# Who's familiar with working on Soundstream Class A amps?



## rockytophigh (Apr 16, 2008)

I have a couple of Soundstream amps coming to me, one a Class A 5.0 and another with 2 Class A 50IIs and a single Class A 100II in the same heat sink. I've seen it recommended to have older amps looked over by someone reputable, and have the caps replaced, etc. 

Jamie at J&R no longer does this service and I'm looking for someone on DIYMA who is familiar. These are going in my build. Thanks guys.


----------



## Guest (Feb 8, 2014)

Maybe check with: drumcrusher here on the forum. He's done some very nice work on the Audiosystem amps detailed here


----------



## 07azhhr (Dec 28, 2011)

TrickyRicky did some work on my Ref405.


----------



## shawnk (Jan 11, 2010)

rockytophigh said:


> I have a couple of Soundstream amps coming to me, one a Class A 5.0 and another with 2 Class A 50IIs and a single Class A 100II in the same heat sink. I've seen it recommended to have older amps looked over by someone reputable, and have the caps replaced, etc.
> 
> Jamie at J&R no longer does this service and I'm looking for someone on DIYMA who is familiar. These are going in my build. Thanks guys.


I can help you out.

Feel free to send me a pm with details.


----------



## Old Skewl (May 30, 2011)

Sounds interesting! (2) Class A50IIs and (1) Class A100II in the same heatsink? I gotta see this! 

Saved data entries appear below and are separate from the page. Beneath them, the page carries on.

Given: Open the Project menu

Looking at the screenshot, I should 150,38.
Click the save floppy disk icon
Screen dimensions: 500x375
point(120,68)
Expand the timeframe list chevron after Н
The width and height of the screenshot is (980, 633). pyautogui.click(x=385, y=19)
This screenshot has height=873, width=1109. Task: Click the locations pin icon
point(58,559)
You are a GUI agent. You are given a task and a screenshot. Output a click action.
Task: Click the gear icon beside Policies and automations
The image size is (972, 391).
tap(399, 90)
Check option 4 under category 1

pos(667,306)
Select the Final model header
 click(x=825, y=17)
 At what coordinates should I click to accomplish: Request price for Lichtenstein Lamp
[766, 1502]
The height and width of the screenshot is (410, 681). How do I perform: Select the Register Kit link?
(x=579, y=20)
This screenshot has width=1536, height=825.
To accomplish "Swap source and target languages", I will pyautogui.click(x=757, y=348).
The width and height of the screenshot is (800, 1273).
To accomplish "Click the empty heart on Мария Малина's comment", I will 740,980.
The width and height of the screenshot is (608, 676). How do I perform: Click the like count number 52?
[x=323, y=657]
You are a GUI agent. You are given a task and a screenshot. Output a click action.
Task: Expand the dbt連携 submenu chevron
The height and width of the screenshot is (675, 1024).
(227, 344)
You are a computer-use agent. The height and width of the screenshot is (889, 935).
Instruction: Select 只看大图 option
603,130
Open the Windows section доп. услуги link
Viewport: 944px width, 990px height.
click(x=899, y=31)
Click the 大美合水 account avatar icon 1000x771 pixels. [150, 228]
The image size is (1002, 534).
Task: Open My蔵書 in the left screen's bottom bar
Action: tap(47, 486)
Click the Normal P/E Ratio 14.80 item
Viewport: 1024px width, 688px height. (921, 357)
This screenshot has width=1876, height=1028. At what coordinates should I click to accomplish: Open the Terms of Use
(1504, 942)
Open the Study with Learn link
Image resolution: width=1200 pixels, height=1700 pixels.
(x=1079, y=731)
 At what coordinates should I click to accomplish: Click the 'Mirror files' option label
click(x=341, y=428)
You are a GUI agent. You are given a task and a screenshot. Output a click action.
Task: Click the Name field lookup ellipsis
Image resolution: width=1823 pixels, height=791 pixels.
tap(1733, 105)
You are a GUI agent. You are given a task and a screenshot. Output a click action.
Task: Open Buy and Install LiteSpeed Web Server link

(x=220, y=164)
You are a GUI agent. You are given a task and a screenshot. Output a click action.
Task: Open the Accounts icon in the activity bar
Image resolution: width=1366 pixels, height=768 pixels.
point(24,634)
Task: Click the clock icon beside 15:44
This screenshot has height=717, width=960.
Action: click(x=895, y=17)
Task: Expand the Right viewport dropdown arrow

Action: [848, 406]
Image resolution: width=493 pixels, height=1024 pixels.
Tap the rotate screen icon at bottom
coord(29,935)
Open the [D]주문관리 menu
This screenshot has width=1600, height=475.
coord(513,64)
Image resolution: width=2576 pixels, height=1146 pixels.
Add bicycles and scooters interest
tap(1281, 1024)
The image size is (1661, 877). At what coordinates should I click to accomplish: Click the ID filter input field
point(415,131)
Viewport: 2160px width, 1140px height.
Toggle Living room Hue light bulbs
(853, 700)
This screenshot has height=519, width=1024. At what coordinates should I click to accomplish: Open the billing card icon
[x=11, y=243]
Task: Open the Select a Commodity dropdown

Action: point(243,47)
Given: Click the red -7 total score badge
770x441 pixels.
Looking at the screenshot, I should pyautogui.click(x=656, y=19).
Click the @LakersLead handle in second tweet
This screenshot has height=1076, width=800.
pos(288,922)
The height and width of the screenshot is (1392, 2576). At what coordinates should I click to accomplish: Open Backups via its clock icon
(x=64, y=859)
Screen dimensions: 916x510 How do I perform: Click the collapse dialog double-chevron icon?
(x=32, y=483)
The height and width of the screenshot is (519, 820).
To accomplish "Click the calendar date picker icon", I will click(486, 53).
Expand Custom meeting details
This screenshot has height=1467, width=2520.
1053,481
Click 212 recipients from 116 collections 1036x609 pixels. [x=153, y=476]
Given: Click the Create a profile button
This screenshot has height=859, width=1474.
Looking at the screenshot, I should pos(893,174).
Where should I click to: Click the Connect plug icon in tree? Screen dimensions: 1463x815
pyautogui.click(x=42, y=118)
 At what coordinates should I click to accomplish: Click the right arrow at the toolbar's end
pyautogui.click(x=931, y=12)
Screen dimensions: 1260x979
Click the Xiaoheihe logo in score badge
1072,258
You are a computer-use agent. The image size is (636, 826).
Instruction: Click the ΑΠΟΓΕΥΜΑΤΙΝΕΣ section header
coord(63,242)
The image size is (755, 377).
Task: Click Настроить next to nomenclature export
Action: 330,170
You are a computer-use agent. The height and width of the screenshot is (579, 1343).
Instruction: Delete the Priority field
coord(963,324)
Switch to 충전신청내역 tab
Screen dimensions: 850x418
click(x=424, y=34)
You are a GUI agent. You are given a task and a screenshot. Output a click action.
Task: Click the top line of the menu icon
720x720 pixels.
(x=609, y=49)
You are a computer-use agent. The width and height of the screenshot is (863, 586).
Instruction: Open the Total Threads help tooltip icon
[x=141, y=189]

Shawnk can definitely help you out. He just recapped a Reference 200 for me and repaired and recapped an MC300. Both amps look clean inside and communication was top notch through the whole process. TrickyRicky comes highly recommended as well!


----------



## rockytophigh (Apr 16, 2008)

All three amps were joined together and then chromed. It looks great!! Should match up nicely with the Class A 5.0

https://www.dropbox.com/s/a3yuym4bvwi28az/classa2.jpg

https://www.dropbox.com/s/s87ad9g47cek9og/classa3.jpg

https://www.dropbox.com/s/dehaaobf4dhf1ir/classa1.jpg


----------



## TrickyRicky (Apr 5, 2009)

Don't know how far you want to go into restoration (replacing just caps, outputs and emitter resistors or further) but I can handle it am going to be in town for the next couple of weeks so a few members are already taking advantage of it.


----------



## rockytophigh (Apr 16, 2008)

Thanks TR. I've decided (through another forum member) just to run them as they are for now. Are you going to be at Freezefest by any chance?


----------



## Old Skewl (May 30, 2011)

rockytophigh said:


> All three amps were joined together and then chromed. It looks great!! Should match up nicely with the Class A 5.0
> 
> https://www.dropbox.com/s/a3yuym4bvwi28az/classa2.jpg
> 
> ...


I gotta say, they are prettier than I imagined!!:surprised:

Can I ask why you(or the other forum member) decided to run them as is?


----------